Cow (Clone-on-Write) is a smart pointer that allows you to borrow data cheaply but provides a fallback to owning and mutating that data only when necessary. It is ideal for functions that accept either borrowed or owned data, letting you avoid unnecessary allocations when the input is already borrowed and only cloning if you need to modify it.
You typically use Cow when writing a function that takes &str or String but might need to return a modified version. By using Cow<'a, str>, you can accept a reference without copying, but if the logic requires mutation, you can clone the string into an owned String at that specific point.

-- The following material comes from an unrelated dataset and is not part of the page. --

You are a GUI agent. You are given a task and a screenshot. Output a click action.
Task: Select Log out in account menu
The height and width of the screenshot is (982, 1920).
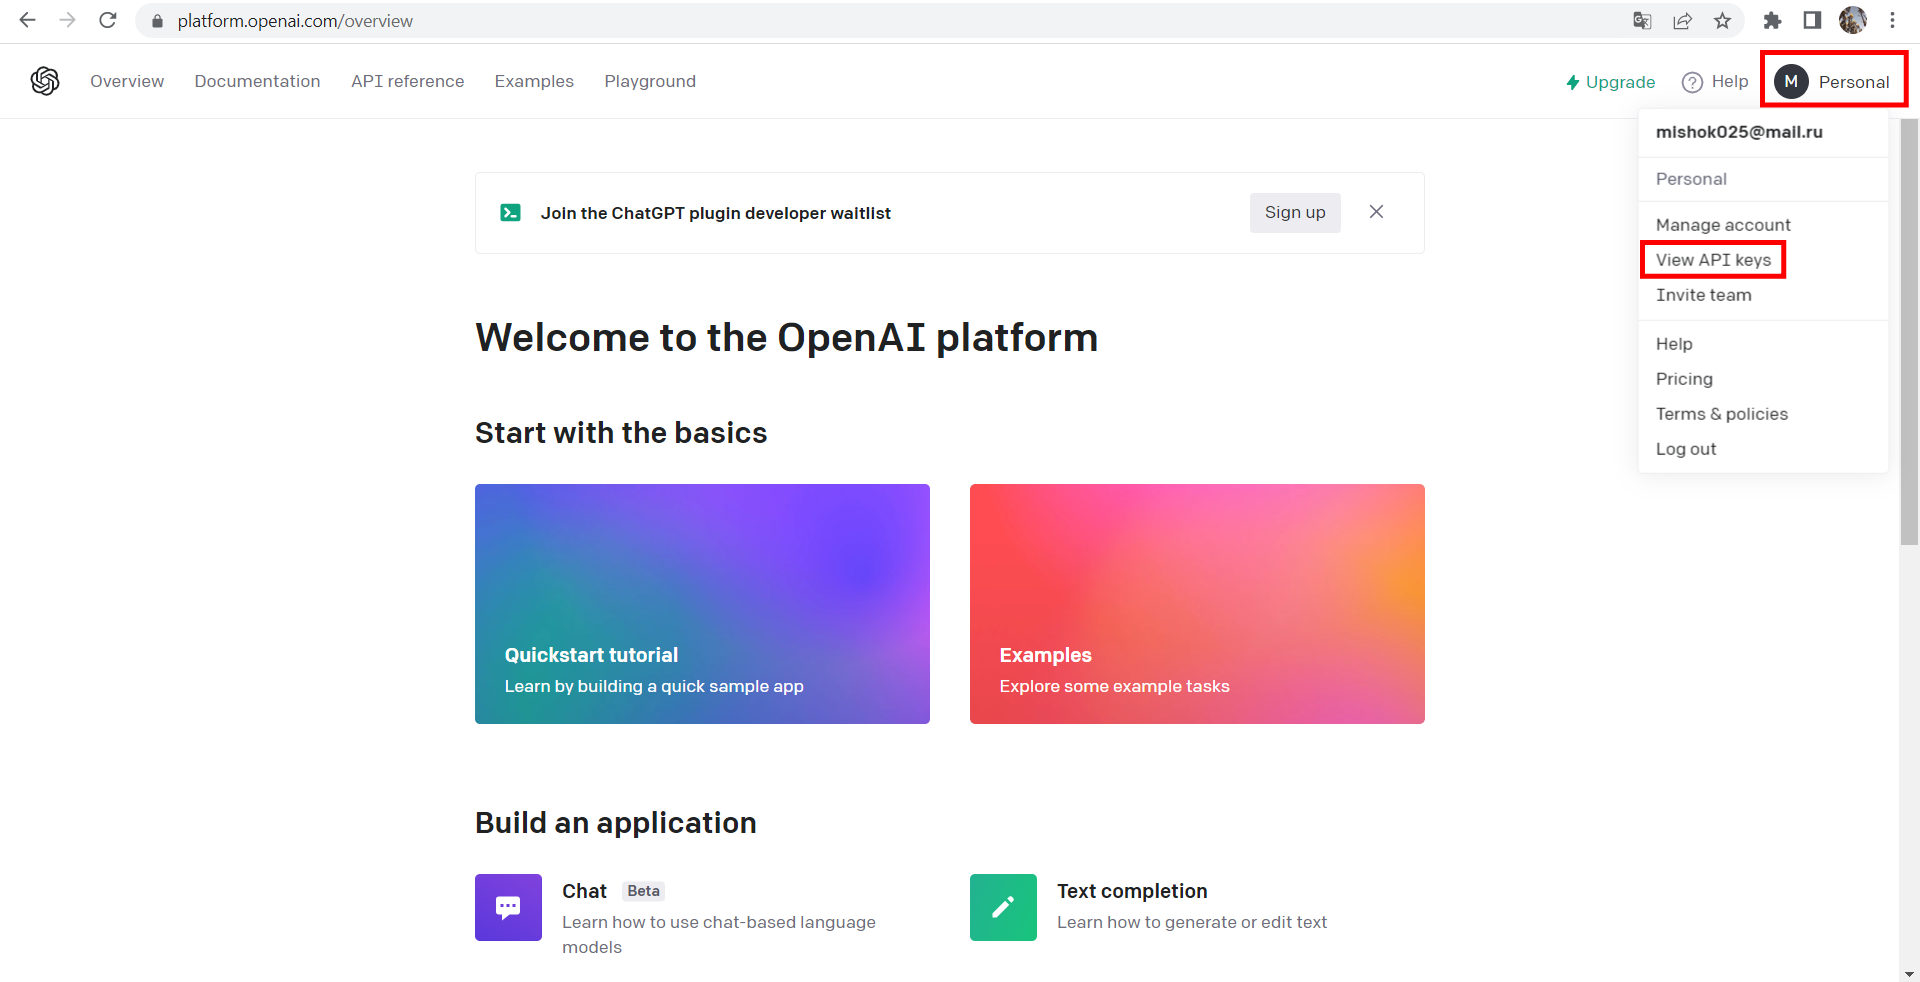pyautogui.click(x=1686, y=449)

Here is a practical example of a function that normalizes text. If the input is already lowercase, it returns a reference to the original data (zero allocation). If it contains uppercase letters, it clones the data, modifies it, and returns the owned string.
use std::borrow::Cow;
fn normalize_text(input: &str) -> Cow<'_, str> {
if input.chars().all(|c| c.is_lowercase() || c.is_whitespace()) {
// No mutation needed; return a reference to the original data
Cow::Borrowed(input)
} else {
// Mutation needed; clone to owned String, modify, and return
let mut s = String::from(input);
s.make_ascii_lowercase();
Cow::Owned(s)
}
}
fn main() {
let borrowed = normalize_text("hello world");
let owned = normalize_text("Hello World");
println!("Borrowed: {}", borrowed); // Prints: hello world
println!("Owned: {}", owned); // Prints: hello world
}
You can also use Cow with collections like Vec. This is useful when processing lists where most inputs are already in the correct format, but some require transformation.
use std::borrow::Cow;
fn process_items<'a>(items: Cow<'a, [i32]>) -> Cow<'a, [i32]> {
// Check if any item is negative
if items.iter().any(|&x| x < 0) {
// Clone to owned Vec to allow mutation
let mut owned = items.into_owned();
for x in owned.iter_mut() {
if *x < 0 { *x = 0; }
}
Cow::Owned(owned)
} else {
// No mutation needed
items
}
}
The key benefit is performance optimization without sacrificing API flexibility. You avoid the cost of cloning when it isn't needed, but you retain the ability to mutate data when the logic demands it. Just remember that Cow implements Deref, so you can use it like a reference in most contexts, but you must call .into_owned() if you need to take ownership of the data explicitly.